Exercise prompt
Whenever a line of the records below contains the word "Select", copy that line.

Given records Start Marker

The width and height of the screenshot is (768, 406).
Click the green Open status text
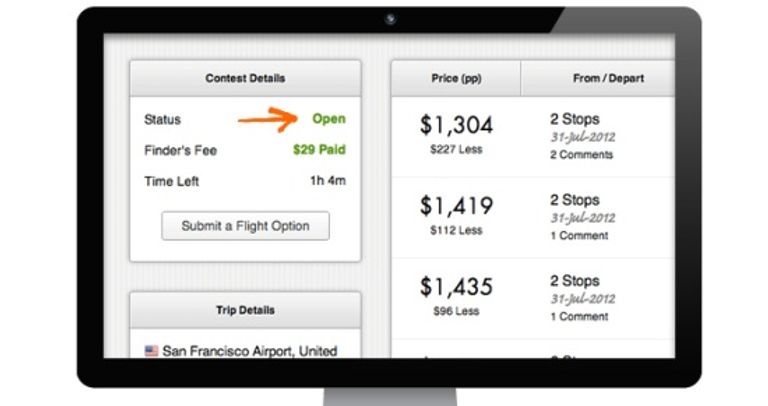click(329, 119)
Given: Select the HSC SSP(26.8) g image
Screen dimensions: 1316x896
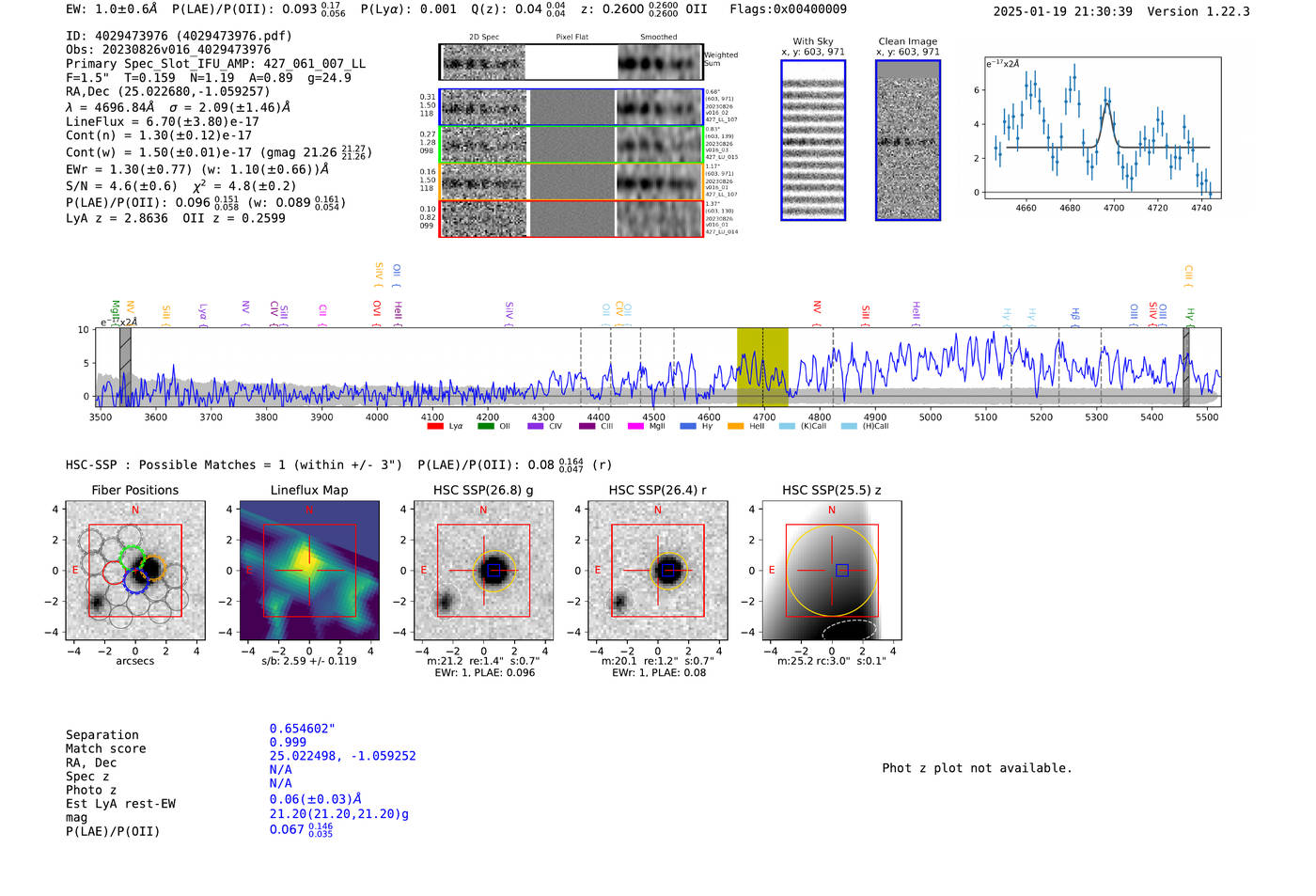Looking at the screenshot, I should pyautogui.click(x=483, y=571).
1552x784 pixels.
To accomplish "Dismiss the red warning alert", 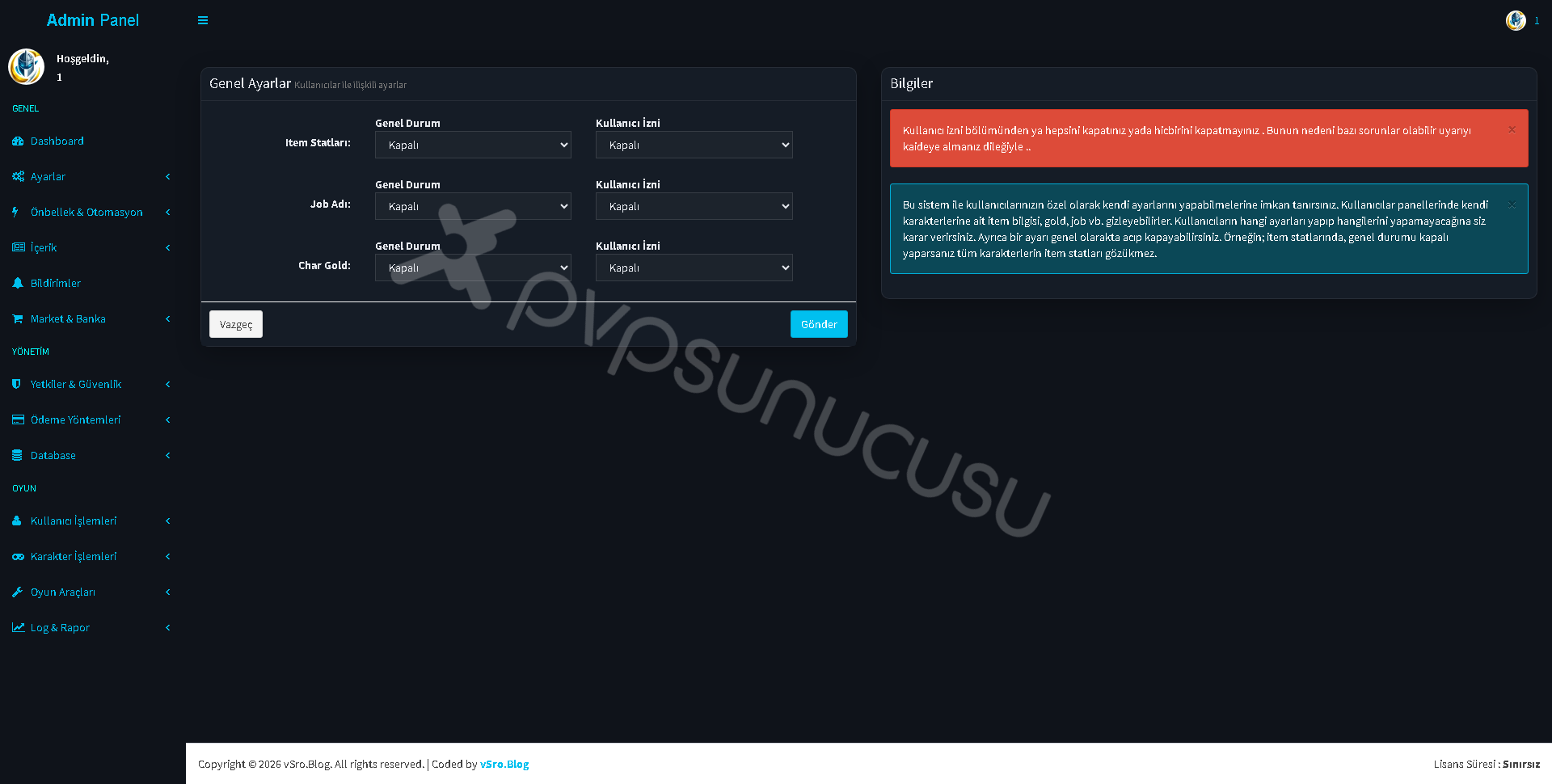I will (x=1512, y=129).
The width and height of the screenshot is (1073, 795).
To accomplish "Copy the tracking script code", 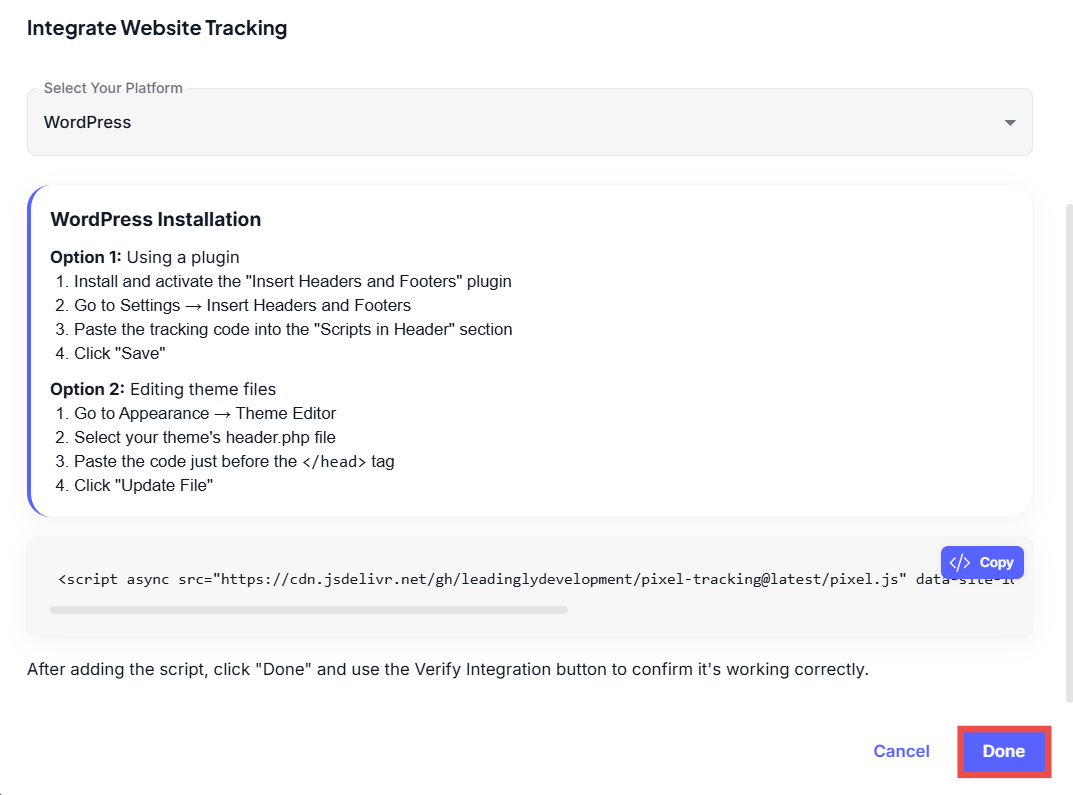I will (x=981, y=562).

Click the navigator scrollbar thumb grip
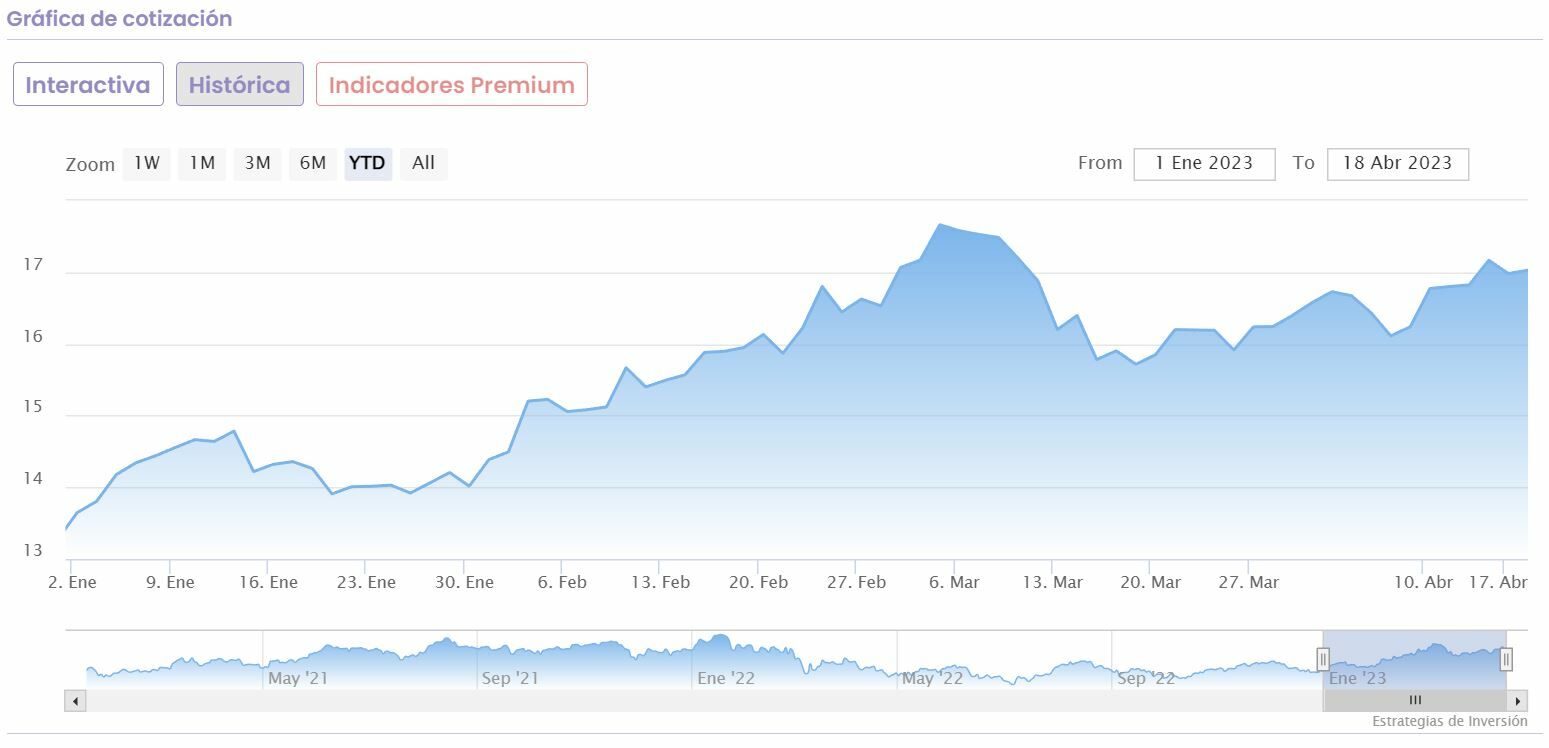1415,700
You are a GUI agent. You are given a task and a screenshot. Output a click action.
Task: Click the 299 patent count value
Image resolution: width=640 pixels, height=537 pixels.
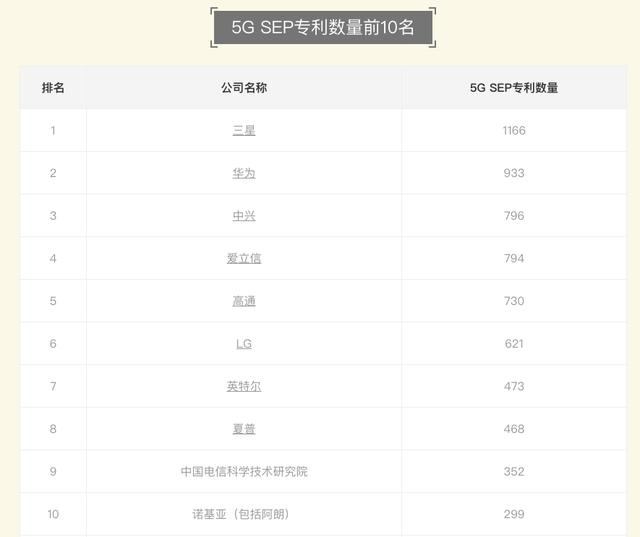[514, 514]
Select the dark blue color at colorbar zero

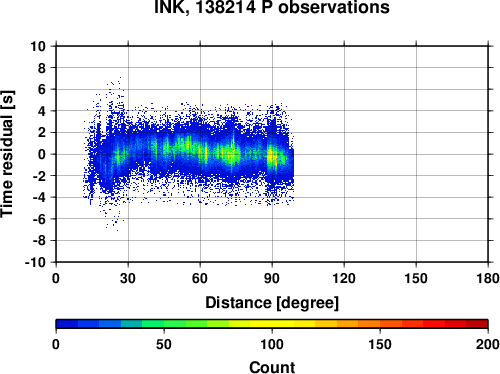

Given records End Marker

Solution to this exercise
Given: Select the HSC SSP(26.8) g image
Select the dark blue color at colorbar zero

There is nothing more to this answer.